--- START ---
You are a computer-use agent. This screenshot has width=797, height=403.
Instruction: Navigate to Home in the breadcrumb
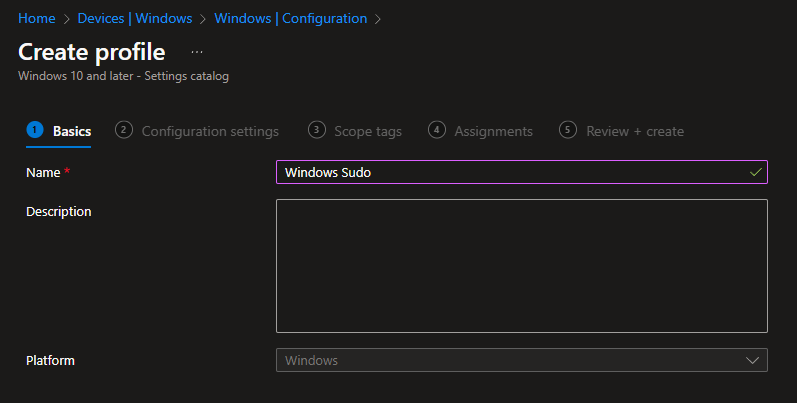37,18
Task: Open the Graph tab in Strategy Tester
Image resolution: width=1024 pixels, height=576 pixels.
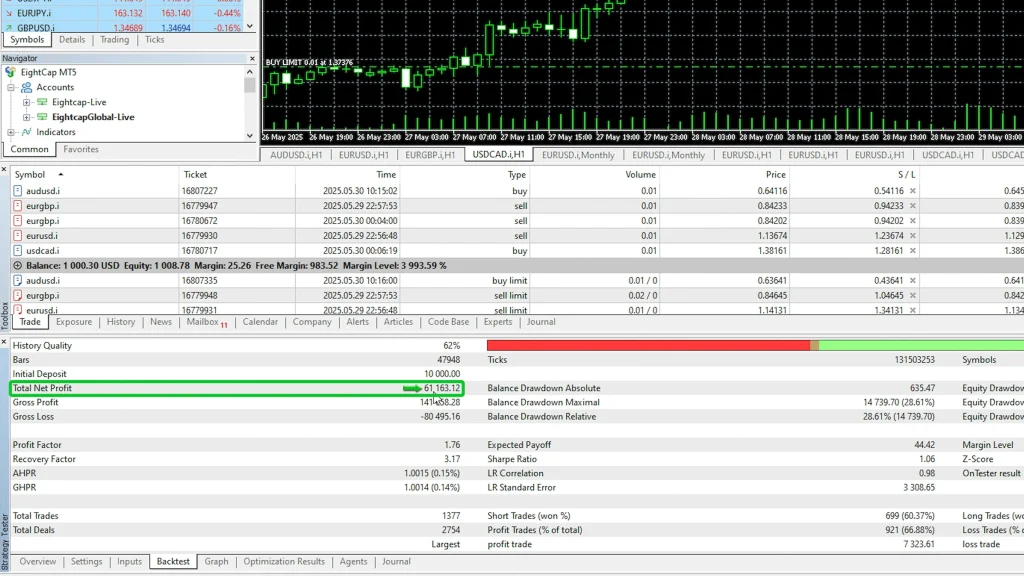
--- END ---
--- START ---
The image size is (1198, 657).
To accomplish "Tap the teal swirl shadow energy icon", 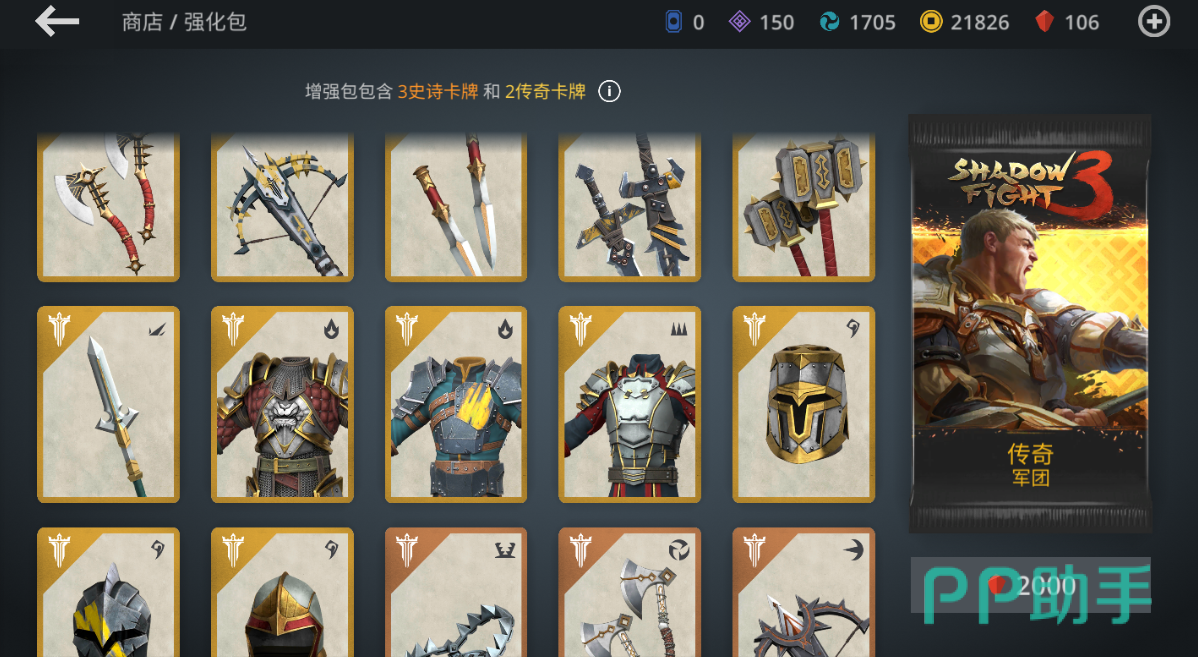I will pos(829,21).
--- END ---
_What to produce:_
Scan the entries for lines holding the string "height", then copy every one of them.

_Answer space:_
You are a computer-use agent. This screenshot has width=797, height=403.
Image resolution: width=1024 pixels, height=576 pixels.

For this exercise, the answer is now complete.